L’islam politique et la réalité
Malgré la révolution de 2011 en Tunisie, il reste énormément à faire dans ce pays pour que l’ensemble de la population puisse vivre décemment.
Une polémique surgit régulièrement ciblant les Frères musulmans, Ennahda et le Qatar. La présence de la députée tunisienne Leila Chettaoui à un symposium intitulé « Le Qatar : patron de l’anarchie et des crises au Moyen-Orient », organisé à Bahreïn, participe à ces polémiques. En se rangeant dans le camp de l’excès, cette femme politique contribue à la confusion qui règne dans le Golfe persique, au Moyen Orient et en Tunisie. Peut-on imaginer la Tunisie choisir comme modèle politique l’Arabie saoudite, les Emirats arabes unis ou le Bahreïn ? Si le Qatar n’est pas un modèle politique ses voisins ne valent pas mieux.
Quant aux Frères musulmans, une des plus importante force religieuse et politique du Moyen Orient et bien au-delà, peuvent- ils contribuer à clarifier la situation sur ces territoires ? Deux références sont à méditer, ce qui s’est passé en Egypte avec l’arrivée au pouvoir du président Morsi et ce qui se passe actuellement en Turquie.
- En Egypte, Morsi et son équipe se mirent dans une impasse politique que l’armée et des pays comme l’Arabie saoudite, les Emirats arabes unis ou le Bahreïn, utilisèrent sans vergogne pour remettre la gestion de ce pays dans les mains du maréchal Al Sissi devenu président. L’impréparation à la gestion de cet immense pays, l’Egypte, a montré les limites de l’accès au pouvoir des Frères musulmans. La réflexion globale du projet de la Confrérie qui prône un islam politique n’est pas au point pour l’instant.

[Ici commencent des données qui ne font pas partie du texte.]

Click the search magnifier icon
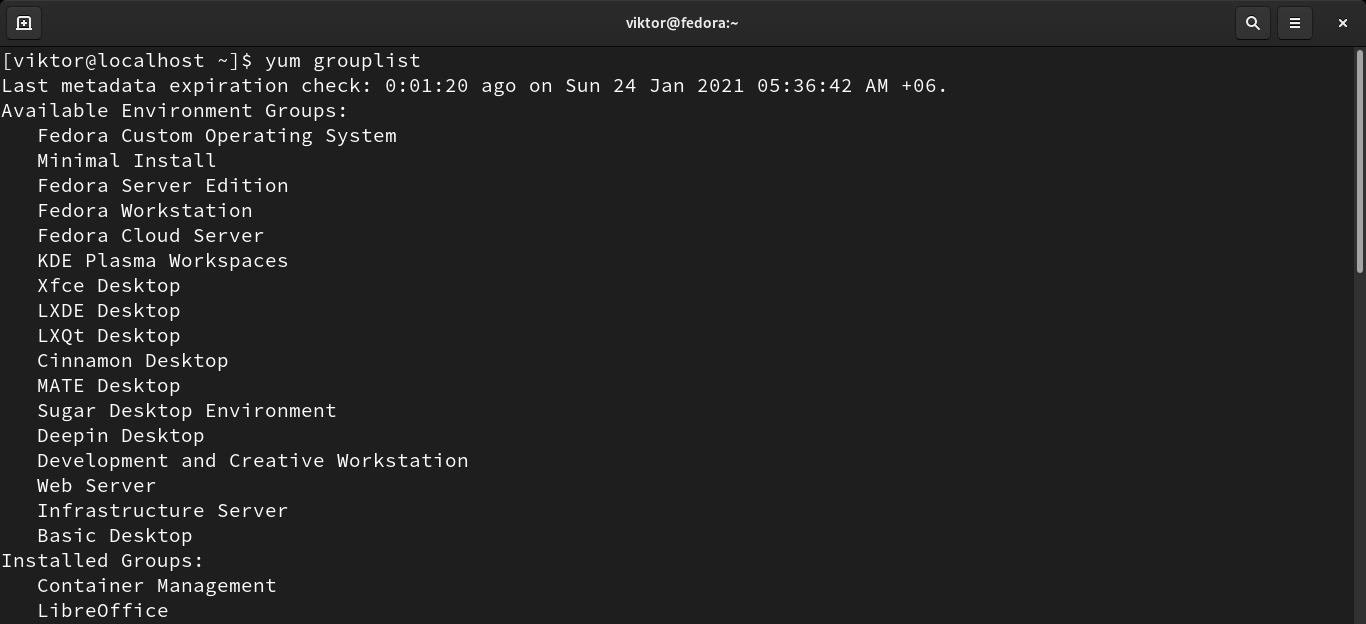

- Pire encore, ce qui se passe en Turquie, montre la confusion qui règne au sein de cette Confrérie. La Turquie, un des rares pays laïque où la sécularisation avait fait des pas de géants, vient depuis quelques mois d’amorcer un retour en arrière où laïcité et sécularisation risquent de disparaître. Ce qui pouvait servir de modèle dans le monde musulman, par sa modernité, est en voie d’être plastiqué par le président turc Erdogan et son trésorier le Qatar.
Le Qatar, un pays qui clame haut et fort ne pas soutenir la Confrérie des Frères musulmans et pourtant même les aveugles voient ce soutien quotidien. Le soutien du Qatar à la Tunisie ou à l’Egypte, lorsque les forces de la Confrérie géraient directement ces pays, est une telle évidence que le Qatar perd le peu de crédibilité qu’il lui reste lorsque il affirme le contraire. Pour autant peut-on considérer que le Qatar porte la responsabilité des insuffisances économiques des politiques tunisiens ? La réponse est évidemment Non.
Madame la députée tunisienne Leila Chettaoui et ses collègues qui gèrent le pays doivent assumer leurs responsabilités :
- Sept ans après les bouleversements fondamentaux de 2011, les dirigeants tunisiens en sont encore à étudier un socle social. S’ils ne l’ont pas fait pendant cette période pourquoi le feraient- ils demain ?
- Le retour de la croissance bénéficie avant tout aux plus riches, pourquoi cela changerait- il ?
- Depuis 2010 les élections municipales n’ont pas eu lieu, pourquoi auraient- elles en mai 2018 ?
- Les autorités tunisiennes ont franchi une étape importante en adoptant une loi de finances pour 2018, qui vise à réduire le déficit budgétaire à moins de 5% du PIB pourquoi reviendraient- ils en arrière ?
- …
Si le Qatar, même s’il s’en défend, continue de soutenir la Confrérie dans ses prises de positions pour un islam politique, on ne peut lui faire porter tous les malheurs du monde, en tous cas, les difficultés économiques sociales et politiques en Tunisie. Pousser la Tunisie à prendre part dans le conflit qui oppose l’Arabie saoudite, le Bahreïn, les Emirats arabes unis et l’Egypte contre le Qatar est un véritable suicide politique pour la Tunisie au moment où les rapports avec les autorités qatariennes reviennent progressivement à la normale.
Quant aux jeux d’influences, la députée Leila Chettaoui sait parfaitement par son expérience de femme politique qu’ils existeront tant que les êtres humains vivront.